Helping the Postal Service Help Itself

Volumes are being written about the fiscal state of affairs at the USPS these days. Sadly, much of it is oppositional commentary -- and what passes for reporting is increasingly incomplete or inaccurate. Many publishers are members of the Saturation Mailers Coalition (if you're not, and you mail, you should be!), where they receive the facts straight up -- along with critical analysis and a longstanding seat at the policy table.

Those who follow the US Postal Service closely understand that, in spite of cyclical and structural conditions, the USPS would actually be in the black if not for unique, burdensome mandates including pre-funding health benefits of yet-to-be-hired retirees. The casual observer of Postal affairs is hard pressed to find mention that this $5.5 billion annual obligation alone drives the revolving shortfall, or to read that the USPS is actually due somewhere between $50 billion and $75 billion for years of pension over-payments.

- [GIVEN ENTRIES]:
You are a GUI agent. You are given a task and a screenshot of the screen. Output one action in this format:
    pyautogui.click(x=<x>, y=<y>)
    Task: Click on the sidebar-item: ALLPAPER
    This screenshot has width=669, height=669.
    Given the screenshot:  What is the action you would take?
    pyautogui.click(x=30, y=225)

- [WORK INSTRUCTIONS]:
1/ From the article on the Postal Service's finances, quote the passage from "Volumes are being" up to and including "the policy table.".
2/ According to the article on the Postal Service's finances, how much is the USPS owed for years of pension over-payments?
3/ Carry on the article about the Postal Service's finances from where it stops.

- [EXERCISE ANSWERS]:
1/
Volumes are being written about the fiscal state of affairs at the USPS these days. Sadly, much of it is oppositional commentary -- and what passes for reporting is increasingly incomplete or inaccurate. Many publishers are members of the Saturation Mailers Coalition (if you're not, and you mail, you should be!), where they receive the facts straight up -- along with critical analysis and a longstanding seat at the policy table.

2/ Somewhere between $50 billion and $75 billion.

3/
In so-called main stream media, even the successful ongoing efforts to cut costs and achieve operational efficiencies get short shrift -- like the $12 billion saved right-sizing its workforce the last few years or even the $3.8 billion in cuts from latest labor negotiations. Instead, the average citizen is exposed to Postal "news" in a simple, and generally false frame: Sinking ship bailing water with a teaspoon. Some of the harshest coverage has come from the Wall Street Journal, ironically with no disclosure that they oppose reforms to the below-cost priority delivery of their own publication (http://bit.ly/iJrYxh).

The latest cost-cutting measure, announced this week in a press release entitled "U.S. Postal Service Institutes Cash Conservation Plan -- Payments to FERS Suspended" (http://1.usa.gov/k00Sc4) is already getting the "grasping at straws" treatment. Coverage has universally depicted the anticipated $800 million current year savings (by not needlessly adding to the $7 billion account surplus) as a drop in the bucket, compared to the projected operating deficit. Missing again is the context: The unique pre-payment burdens and historical overpayments noted above -- and the fact that these and other operational fixes can only happen by Congressional action.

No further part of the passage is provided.